+++ Nachrichten im Nahost-Krieg +++: Hamas spricht von Vorstoß in Gaza-Stadt
Israelische Streitkräfte sind nach Hamas-Angaben in Gaza-Stadt. Sicherheitsexperten warnen vor fatalen Folgen einer Ausweitung des Krieges.

Inhaltsverzeichnis
- Hamas: IDF-Einsatz in Gaza-Stadt
- „Nichts wird übrig bleiben“: Israel bereitet sich auf Einsatz gegen Hamas in Gaza vor
- UN: Hinweise auf sexuelle Gewalt gegen Palästinenser
- Al-Dschasira korrigiert Zahl seiner bei israelischem Angriff getöteten Mitarbeiter im Gazastreifen
- Kampfpiloten in Israel demonstrieren für Ende des Gaza-Kriegs
Hamas: IDF-Einsatz in Gaza-Stadt
Die israelische Armee führt nach Angaben eines Vertreters der islamistischen Hamas einen Militäreinsatz in der Stadt Gaza aus. Die israelischen Streitkräfte würden „aggressive“ Vorstöße in der Stadt Gaza vornehmen, sagte der Generaldirektor des Hamas-Medienbüros, Ismail Al-Thauabta, am Mittwoch der Nachrichtenagentur AFP. Das israelische Sicherheitskabinett hatte in der Nacht zum Freitag eine Ausweitung des Militäreinsatzes im Gazastreifen gebilligt.
Vor der geplanten Ausweitung des Gaza-Kriegs billigte der israelische Generalstabschef Ejal Zamir entsprechende Einsatzpläne. Zamir habe bei einer Besprechung „den Hauptrahmen für den Einsatzplan der israelischen Armee im Gazastreifen genehmigt“, teilte die Armee mit.
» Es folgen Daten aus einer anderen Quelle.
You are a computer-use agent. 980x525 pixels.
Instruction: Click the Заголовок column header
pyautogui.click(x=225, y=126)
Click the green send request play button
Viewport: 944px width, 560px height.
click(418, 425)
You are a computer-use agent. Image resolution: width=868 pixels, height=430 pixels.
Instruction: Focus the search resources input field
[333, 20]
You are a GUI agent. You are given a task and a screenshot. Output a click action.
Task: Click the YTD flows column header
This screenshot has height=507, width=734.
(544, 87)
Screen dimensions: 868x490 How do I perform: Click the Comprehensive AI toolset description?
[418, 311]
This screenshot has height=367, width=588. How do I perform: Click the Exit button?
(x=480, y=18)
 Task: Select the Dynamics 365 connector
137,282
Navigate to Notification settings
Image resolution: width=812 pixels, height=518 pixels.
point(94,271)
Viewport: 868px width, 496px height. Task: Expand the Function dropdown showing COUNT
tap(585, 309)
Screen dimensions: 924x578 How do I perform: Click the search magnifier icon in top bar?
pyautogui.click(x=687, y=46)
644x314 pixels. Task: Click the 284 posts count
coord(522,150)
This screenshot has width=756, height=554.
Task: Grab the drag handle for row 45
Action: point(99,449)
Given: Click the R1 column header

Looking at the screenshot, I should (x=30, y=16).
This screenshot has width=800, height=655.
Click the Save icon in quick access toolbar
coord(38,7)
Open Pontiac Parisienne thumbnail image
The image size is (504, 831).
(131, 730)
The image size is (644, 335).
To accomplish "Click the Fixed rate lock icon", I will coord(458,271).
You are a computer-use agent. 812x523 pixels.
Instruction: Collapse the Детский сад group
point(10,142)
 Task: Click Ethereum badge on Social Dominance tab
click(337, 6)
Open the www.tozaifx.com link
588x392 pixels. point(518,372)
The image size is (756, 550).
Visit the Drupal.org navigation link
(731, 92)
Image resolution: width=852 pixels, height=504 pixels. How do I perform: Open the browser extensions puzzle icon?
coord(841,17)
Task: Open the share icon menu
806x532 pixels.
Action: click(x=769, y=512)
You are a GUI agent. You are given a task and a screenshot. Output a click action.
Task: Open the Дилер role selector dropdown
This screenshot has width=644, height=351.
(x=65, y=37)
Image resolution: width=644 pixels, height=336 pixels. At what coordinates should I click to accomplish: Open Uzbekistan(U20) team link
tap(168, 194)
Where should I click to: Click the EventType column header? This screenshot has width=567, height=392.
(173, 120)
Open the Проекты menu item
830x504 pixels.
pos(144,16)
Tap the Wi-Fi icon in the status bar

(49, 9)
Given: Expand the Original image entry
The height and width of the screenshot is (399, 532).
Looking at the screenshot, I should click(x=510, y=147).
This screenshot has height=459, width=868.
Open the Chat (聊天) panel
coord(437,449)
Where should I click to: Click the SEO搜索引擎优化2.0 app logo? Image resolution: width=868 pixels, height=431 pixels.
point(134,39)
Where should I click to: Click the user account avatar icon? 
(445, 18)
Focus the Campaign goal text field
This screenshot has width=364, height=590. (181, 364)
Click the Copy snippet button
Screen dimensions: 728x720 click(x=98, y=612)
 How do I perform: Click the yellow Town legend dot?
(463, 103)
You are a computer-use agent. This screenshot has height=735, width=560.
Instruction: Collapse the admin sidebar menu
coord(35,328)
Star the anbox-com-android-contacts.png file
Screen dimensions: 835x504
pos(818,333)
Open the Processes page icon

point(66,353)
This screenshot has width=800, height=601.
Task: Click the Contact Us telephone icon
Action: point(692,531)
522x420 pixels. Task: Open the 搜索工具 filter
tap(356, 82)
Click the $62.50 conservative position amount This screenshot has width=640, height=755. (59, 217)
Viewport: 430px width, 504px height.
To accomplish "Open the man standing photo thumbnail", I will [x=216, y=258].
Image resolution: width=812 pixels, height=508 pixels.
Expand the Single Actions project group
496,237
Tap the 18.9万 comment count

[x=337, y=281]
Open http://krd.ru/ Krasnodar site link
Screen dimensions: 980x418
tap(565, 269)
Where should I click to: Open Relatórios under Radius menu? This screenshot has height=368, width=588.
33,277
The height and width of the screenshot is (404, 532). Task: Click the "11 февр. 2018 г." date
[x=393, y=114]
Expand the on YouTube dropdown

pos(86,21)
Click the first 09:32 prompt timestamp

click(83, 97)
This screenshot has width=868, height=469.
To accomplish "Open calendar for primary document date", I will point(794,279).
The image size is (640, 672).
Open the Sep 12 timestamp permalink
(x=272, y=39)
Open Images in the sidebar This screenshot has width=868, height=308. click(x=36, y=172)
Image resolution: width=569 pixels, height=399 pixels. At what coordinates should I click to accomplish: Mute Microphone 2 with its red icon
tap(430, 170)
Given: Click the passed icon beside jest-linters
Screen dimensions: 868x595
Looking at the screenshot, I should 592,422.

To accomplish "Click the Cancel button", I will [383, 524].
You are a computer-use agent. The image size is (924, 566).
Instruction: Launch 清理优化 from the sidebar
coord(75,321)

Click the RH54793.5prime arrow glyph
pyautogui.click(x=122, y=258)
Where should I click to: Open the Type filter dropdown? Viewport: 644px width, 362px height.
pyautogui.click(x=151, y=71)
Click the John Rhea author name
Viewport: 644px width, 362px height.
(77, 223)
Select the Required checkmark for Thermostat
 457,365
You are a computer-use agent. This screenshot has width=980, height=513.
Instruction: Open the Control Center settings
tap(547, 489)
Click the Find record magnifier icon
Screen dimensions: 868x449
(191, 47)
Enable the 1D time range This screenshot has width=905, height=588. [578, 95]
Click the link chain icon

An dem Treffen nahmen den Angaben zufolge der Generalstab, Vertreter des Inlandsgeheimdienstes Schin Bet sowie weitere Kommandeure teil. Es werden demnach auch Vorbereitungen für die Einberufung weiterer Reservisten getroffen.
Israels neuer Kriegsplan sieht laut Ministerpräsident Benjamin Netanjahu neben der Einnahme der Stadt Gaza auch die Zerschlagung der islamistischen Hamas in den zentralen Flüchtlingslagern des Gazastreifens vor.
Zamir hatte nach Medienberichten vor großen Risiken des Plans gewarnt. Er gefährde Soldaten und die Geiseln, die in der Stadt Gaza vermutet werden. Israelische Medien berichteten von großen Spannungen zwischen Zamir und dem Verteidigungsminister Israel Katz. (dpa, afp)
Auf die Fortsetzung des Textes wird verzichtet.